- _Consigne_:
Reproduisez sans rien changer le passage du texte sur Jean Cau qui commence aux mots « C’est le 18 » et s'arrête après les mots « ville des prodiges. ».

- _Texte_:
Jean CAU « le cathare »

 

 

 

 

 

 

 

 

 

C’est le 18 juin 1993, en plein solstice d’été que Jean Cau nous a quitté pour reposer dans sa terre natale de Carcassonne. Il vit le jour à Bram en 1925, dans cette terre dure et âpre du Lauragais qui façonne les hommes à la serpe d’une rudesse proverbiale. Comme beaucoup, les feux de paris l’attirèrent. À 25 ans, après avoir passé sa licence de philo, il partit à la conquête de la ville des prodiges.

 

 

Un drôle de paroissien

 

 

Il va rapidement devenir un des légendaires « paroissiens » du tout Paris existentialiste de Saint-Germain-des Prés. En 1947, Jean-Paul Sartre l’engagea comme secrétaire. Près de celui dont il se dira le « fils indocile », Jean Cau participera pendant neuf années à tous les grands débats de la gauche d’alors. On le trouve aux côtés de Simone de Beauvoir, Jean Genet, au cœur de cette fébrile intelligentsia, où la dialectique n’enlève rien au brillant des débats. Il occupe à cette époque, pour travailler, un miniscule bureau rue Bonaparte. Il se rend souvent au théâtre en compagnie de Simone de Beauvoir pour voir répéter les pièces de Jean-Paul Sartre. Il déclarera plus tard : « Je ne luis dois rien mais je lui dois tout ! », il ajoutera « le secrétaire de Sartre ! Jamais titre ne fut plus cocassement porté, jamais patron semblable ne naîtra sous le soleil ».

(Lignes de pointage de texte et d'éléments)
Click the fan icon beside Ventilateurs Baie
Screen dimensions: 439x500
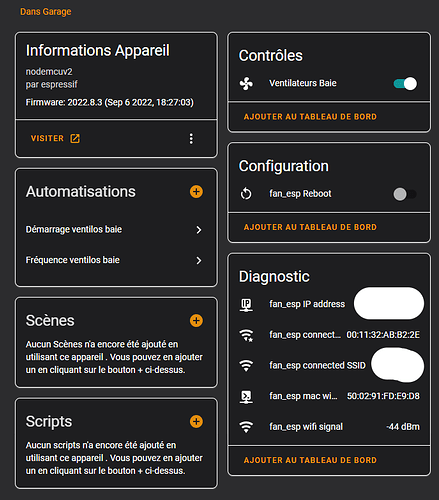246,84
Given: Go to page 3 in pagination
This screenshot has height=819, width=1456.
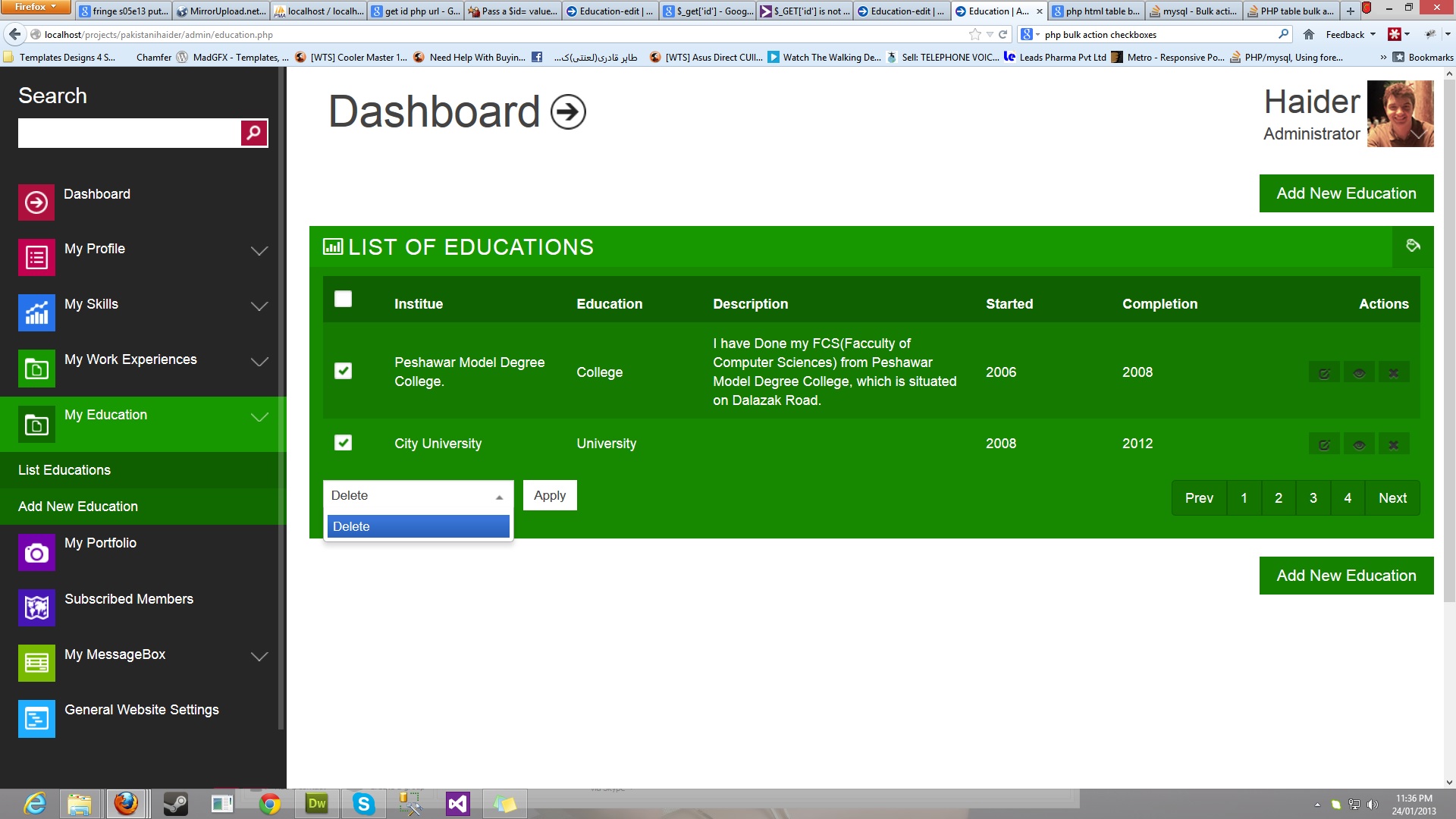Looking at the screenshot, I should (1313, 498).
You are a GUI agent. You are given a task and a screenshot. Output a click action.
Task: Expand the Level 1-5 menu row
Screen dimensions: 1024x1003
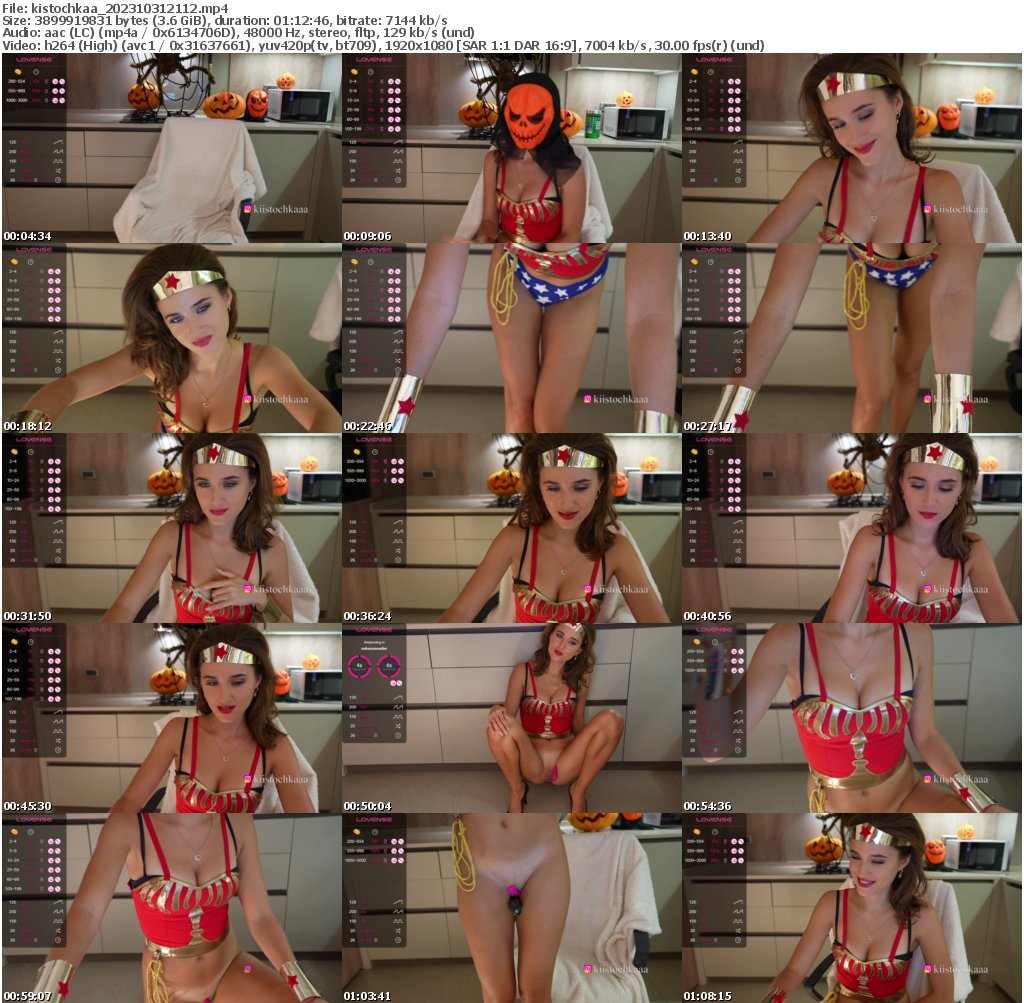(28, 170)
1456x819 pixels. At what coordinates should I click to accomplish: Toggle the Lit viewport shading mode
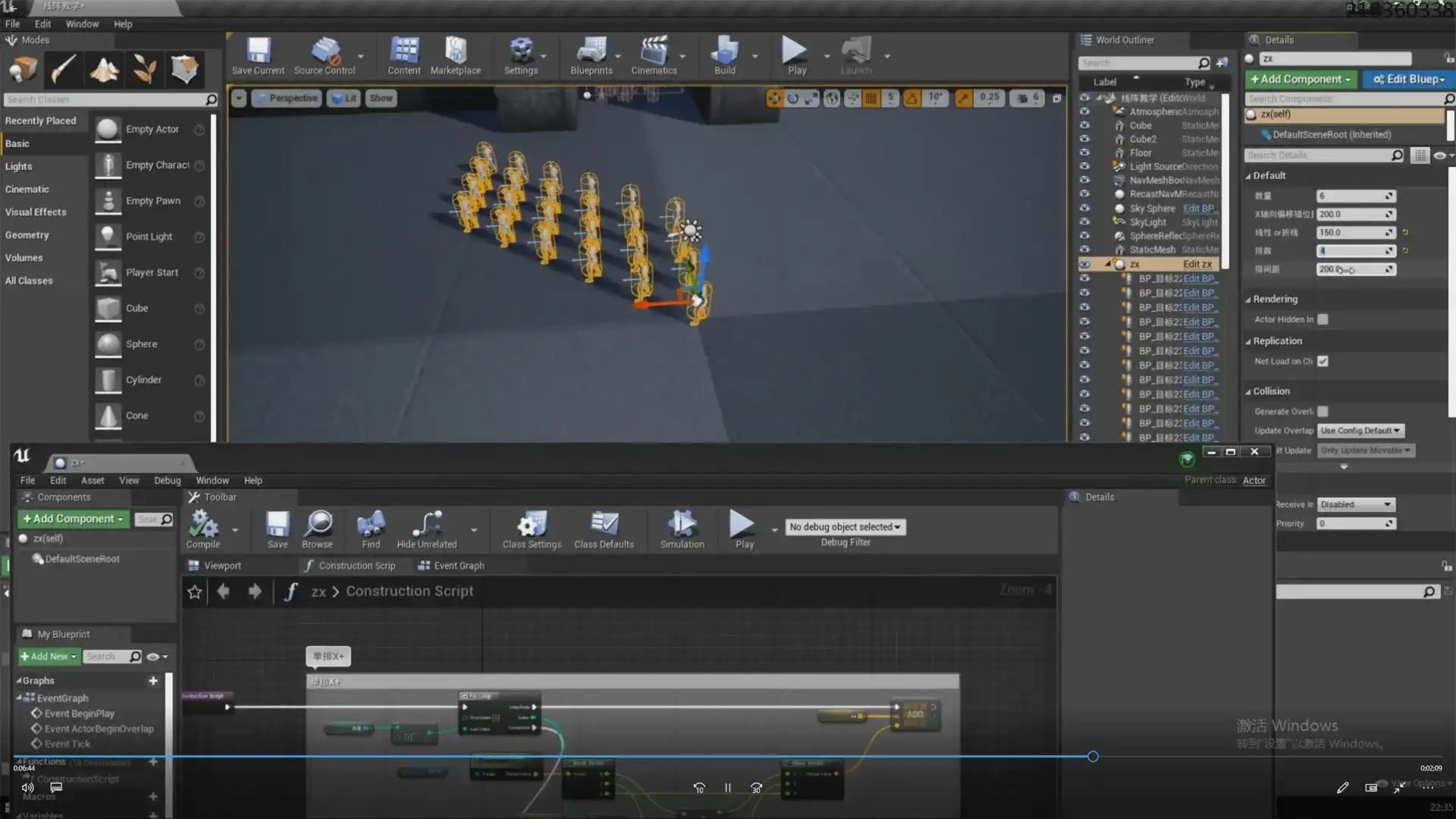coord(343,98)
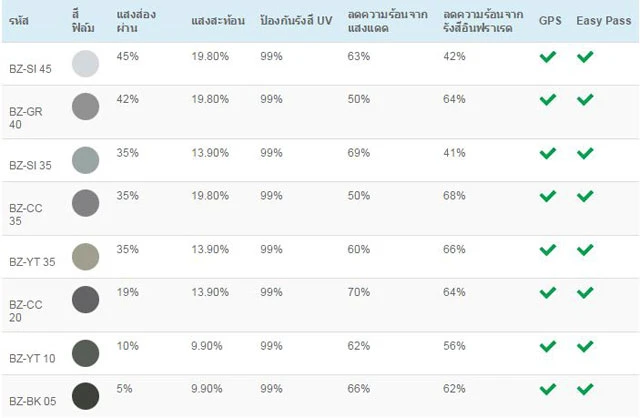Click the 68% infrared value for BZ-CC 35

[454, 195]
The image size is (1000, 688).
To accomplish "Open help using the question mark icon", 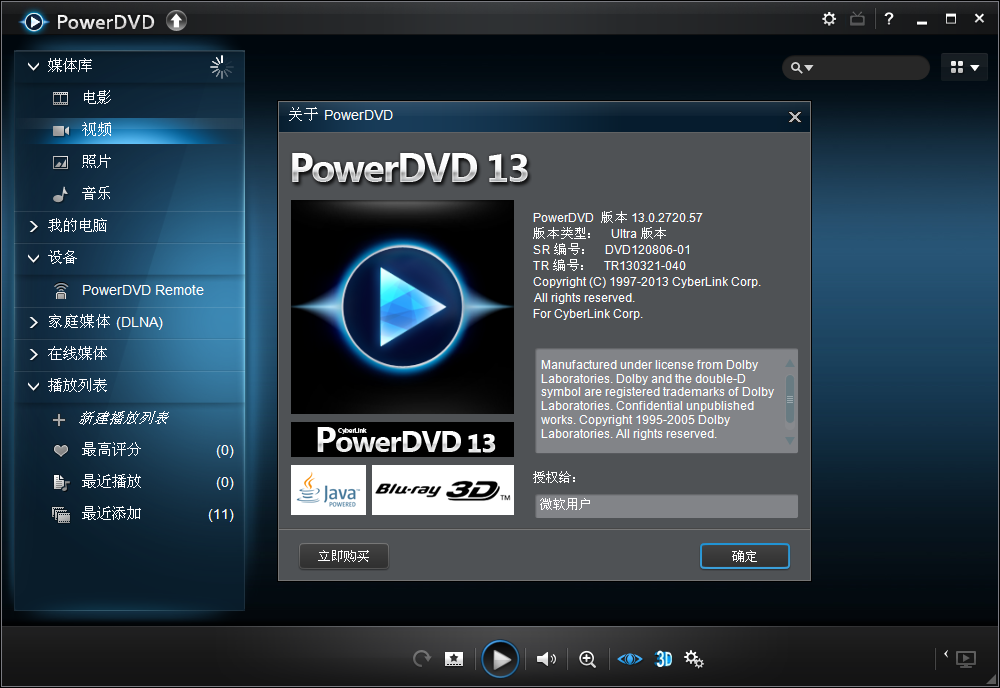I will point(889,18).
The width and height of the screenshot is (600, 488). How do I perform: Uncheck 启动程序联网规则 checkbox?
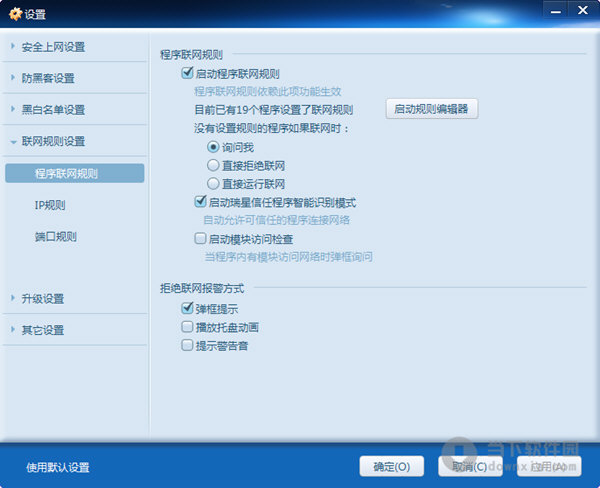coord(187,73)
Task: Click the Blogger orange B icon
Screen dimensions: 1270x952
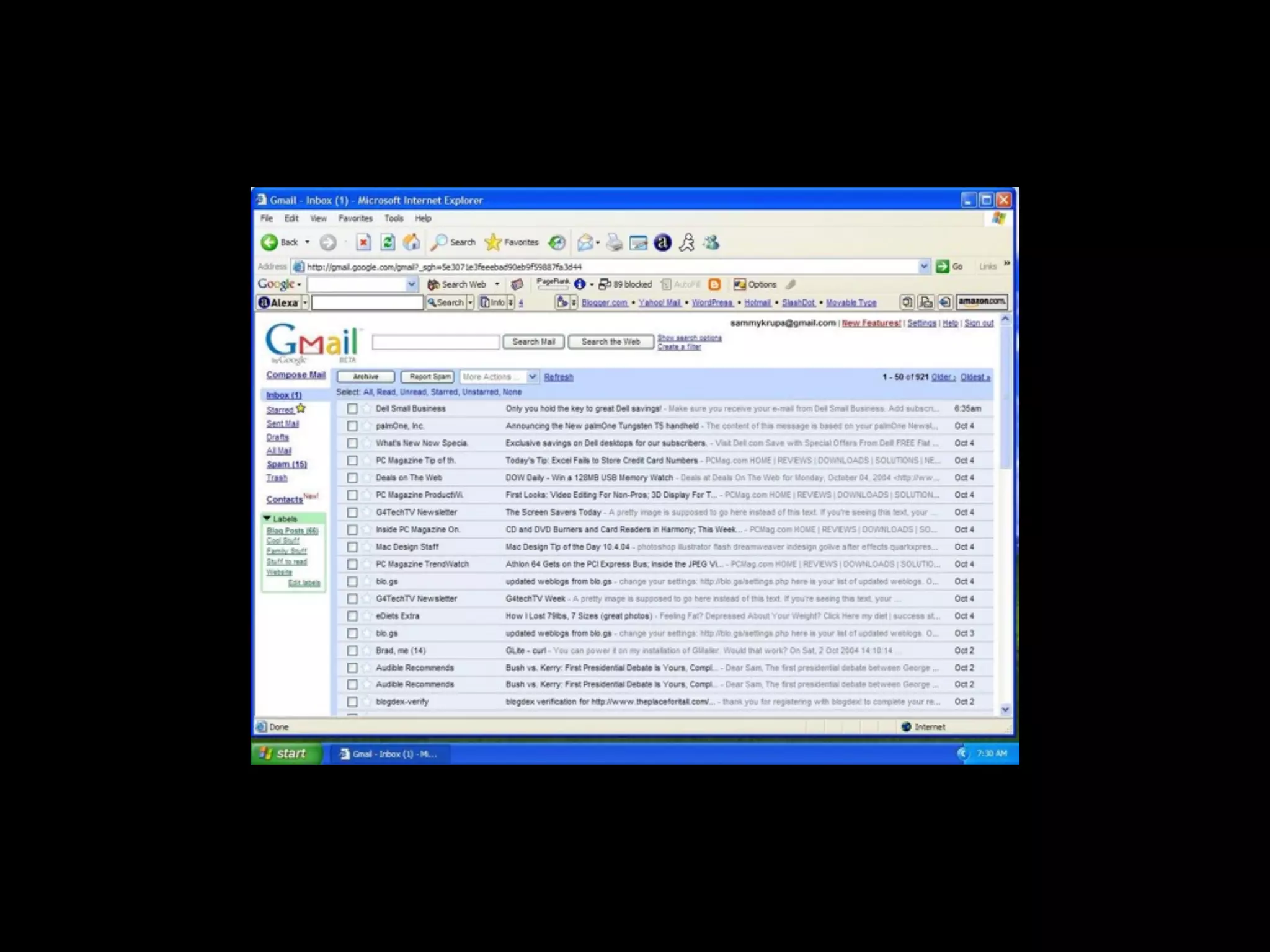Action: (714, 284)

- _Corrigé_:
C’est le 18 juin 1993, en plein solstice d’été que Jean Cau nous a quitté pour reposer dans sa terre natale de Carcassonne. Il vit le jour à Bram en 1925, dans cette terre dure et âpre du Lauragais qui façonne les hommes à la serpe d’une rudesse proverbiale. Comme beaucoup, les feux de paris l’attirèrent. À 25 ans, après avoir passé sa licence de philo, il partit à la conquête de la ville des prodiges.